Aim of the task: Word for word, transcribe the data below from the line with "jetty (319, 1981)" to the line with "Home (431, 1718)", keeping both of those lines.

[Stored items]
______
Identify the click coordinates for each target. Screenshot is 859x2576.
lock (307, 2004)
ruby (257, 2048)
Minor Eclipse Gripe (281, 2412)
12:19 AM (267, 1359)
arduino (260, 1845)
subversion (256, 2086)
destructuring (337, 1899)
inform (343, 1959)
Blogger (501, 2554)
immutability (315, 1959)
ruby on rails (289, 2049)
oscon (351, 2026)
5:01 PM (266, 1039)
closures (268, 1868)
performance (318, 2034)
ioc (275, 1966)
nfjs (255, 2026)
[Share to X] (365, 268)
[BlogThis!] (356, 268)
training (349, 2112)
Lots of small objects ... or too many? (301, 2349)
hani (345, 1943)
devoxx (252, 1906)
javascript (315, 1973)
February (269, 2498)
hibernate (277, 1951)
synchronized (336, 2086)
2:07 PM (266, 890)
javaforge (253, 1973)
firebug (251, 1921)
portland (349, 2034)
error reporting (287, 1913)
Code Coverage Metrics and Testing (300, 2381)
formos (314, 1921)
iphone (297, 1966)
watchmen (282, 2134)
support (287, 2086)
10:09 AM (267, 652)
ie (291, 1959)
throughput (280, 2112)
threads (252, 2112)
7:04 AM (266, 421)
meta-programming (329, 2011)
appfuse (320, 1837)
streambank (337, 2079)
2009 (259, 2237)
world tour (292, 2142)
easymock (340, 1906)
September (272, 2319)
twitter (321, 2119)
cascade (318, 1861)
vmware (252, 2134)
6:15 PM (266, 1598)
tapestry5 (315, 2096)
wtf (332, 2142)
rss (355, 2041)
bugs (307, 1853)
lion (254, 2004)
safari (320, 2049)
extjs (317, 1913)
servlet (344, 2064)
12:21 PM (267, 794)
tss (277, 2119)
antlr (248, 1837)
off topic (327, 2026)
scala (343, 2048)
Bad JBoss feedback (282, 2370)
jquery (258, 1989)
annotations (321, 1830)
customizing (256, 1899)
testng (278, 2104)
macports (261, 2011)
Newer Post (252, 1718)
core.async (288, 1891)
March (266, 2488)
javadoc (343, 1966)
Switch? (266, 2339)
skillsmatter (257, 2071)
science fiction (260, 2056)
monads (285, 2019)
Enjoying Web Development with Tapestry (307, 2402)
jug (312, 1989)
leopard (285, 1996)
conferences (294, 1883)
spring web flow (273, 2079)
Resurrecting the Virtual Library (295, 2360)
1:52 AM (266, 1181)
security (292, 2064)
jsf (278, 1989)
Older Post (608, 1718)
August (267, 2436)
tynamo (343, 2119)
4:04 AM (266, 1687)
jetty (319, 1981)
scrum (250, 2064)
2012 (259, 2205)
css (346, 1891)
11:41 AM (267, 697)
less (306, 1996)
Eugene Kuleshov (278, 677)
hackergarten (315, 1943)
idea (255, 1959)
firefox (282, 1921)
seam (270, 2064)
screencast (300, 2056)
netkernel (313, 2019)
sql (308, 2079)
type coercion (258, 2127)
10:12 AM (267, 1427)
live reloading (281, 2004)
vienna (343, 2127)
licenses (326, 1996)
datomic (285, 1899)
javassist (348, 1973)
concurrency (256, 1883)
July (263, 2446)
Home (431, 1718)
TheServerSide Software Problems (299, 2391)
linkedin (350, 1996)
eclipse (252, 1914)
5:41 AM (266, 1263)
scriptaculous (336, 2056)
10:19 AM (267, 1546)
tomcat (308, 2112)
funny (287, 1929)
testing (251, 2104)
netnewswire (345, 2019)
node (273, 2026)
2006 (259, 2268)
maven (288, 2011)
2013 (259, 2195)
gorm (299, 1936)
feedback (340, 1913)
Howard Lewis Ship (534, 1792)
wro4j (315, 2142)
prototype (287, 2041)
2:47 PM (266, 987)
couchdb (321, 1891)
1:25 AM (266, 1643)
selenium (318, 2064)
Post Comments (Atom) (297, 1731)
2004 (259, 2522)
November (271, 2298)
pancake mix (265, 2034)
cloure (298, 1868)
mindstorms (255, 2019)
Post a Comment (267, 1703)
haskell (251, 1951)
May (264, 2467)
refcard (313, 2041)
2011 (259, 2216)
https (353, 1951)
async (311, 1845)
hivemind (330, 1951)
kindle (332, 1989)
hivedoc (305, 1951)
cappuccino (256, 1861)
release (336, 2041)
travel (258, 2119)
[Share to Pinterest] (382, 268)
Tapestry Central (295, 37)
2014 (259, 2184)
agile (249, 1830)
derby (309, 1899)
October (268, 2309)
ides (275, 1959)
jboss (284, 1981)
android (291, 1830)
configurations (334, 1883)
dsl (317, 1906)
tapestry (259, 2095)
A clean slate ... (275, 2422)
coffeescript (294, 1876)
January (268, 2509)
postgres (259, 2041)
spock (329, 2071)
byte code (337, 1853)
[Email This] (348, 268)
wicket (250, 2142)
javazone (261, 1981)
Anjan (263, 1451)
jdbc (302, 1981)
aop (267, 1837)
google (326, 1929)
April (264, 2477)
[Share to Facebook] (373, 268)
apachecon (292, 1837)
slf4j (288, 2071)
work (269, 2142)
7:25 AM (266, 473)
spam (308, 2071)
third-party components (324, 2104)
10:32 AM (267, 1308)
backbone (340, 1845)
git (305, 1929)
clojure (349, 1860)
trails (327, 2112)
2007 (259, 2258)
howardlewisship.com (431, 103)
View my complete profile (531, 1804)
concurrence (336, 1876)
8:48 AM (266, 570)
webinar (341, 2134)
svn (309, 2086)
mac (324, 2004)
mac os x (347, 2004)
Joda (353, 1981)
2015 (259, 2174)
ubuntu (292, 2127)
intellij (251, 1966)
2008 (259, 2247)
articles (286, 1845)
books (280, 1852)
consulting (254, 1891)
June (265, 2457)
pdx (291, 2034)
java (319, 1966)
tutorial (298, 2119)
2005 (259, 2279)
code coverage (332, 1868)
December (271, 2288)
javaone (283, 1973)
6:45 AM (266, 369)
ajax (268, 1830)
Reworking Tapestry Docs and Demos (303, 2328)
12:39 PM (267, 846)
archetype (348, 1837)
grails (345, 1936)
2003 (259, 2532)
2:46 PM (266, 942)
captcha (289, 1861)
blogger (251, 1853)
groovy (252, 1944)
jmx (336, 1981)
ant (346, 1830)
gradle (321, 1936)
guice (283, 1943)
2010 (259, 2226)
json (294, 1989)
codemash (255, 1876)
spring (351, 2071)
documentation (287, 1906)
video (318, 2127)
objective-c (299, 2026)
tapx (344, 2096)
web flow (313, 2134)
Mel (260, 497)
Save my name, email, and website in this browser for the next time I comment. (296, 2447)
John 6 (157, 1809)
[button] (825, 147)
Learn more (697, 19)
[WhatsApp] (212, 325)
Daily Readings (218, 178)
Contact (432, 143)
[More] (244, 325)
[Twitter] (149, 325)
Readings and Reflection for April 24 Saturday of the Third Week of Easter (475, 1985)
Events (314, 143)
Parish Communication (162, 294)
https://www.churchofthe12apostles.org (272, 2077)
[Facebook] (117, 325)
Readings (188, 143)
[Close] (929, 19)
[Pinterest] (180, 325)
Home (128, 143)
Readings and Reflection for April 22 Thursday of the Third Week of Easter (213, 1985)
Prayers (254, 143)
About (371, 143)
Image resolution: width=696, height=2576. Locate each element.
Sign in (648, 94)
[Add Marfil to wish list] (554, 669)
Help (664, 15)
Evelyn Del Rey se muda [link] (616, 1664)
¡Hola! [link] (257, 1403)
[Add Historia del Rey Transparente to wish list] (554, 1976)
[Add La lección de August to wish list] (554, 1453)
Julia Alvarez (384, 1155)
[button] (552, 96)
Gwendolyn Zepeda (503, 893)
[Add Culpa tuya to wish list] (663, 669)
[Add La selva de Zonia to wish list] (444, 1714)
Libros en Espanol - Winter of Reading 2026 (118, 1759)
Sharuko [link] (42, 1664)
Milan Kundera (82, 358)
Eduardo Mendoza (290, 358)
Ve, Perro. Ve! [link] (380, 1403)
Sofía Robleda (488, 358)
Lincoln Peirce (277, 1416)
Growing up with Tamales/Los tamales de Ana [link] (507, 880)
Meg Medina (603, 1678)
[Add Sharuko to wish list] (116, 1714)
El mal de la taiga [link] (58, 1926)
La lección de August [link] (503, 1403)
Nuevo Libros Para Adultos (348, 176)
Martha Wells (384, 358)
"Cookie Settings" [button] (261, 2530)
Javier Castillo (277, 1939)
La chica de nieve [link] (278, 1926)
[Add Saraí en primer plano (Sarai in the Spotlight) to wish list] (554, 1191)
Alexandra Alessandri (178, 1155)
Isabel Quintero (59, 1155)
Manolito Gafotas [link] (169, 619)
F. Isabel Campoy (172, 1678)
______
Answer:
jetty (319, 1981)
scrum (250, 2064)
2012 (259, 2205)
css (346, 1891)
11:41 AM (267, 697)
less (306, 1996)
Eugene Kuleshov (278, 677)
hackergarten (315, 1943)
idea (255, 1959)
firefox (282, 1921)
seam (270, 2064)
screencast (300, 2056)
netkernel (313, 2019)
sql (308, 2079)
type coercion (258, 2127)
10:12 AM (267, 1427)
live reloading (281, 2004)
vienna (343, 2127)
licenses (326, 1996)
datomic (285, 1899)
javassist (348, 1973)
concurrency (256, 1883)
July (263, 2446)
Home (431, 1718)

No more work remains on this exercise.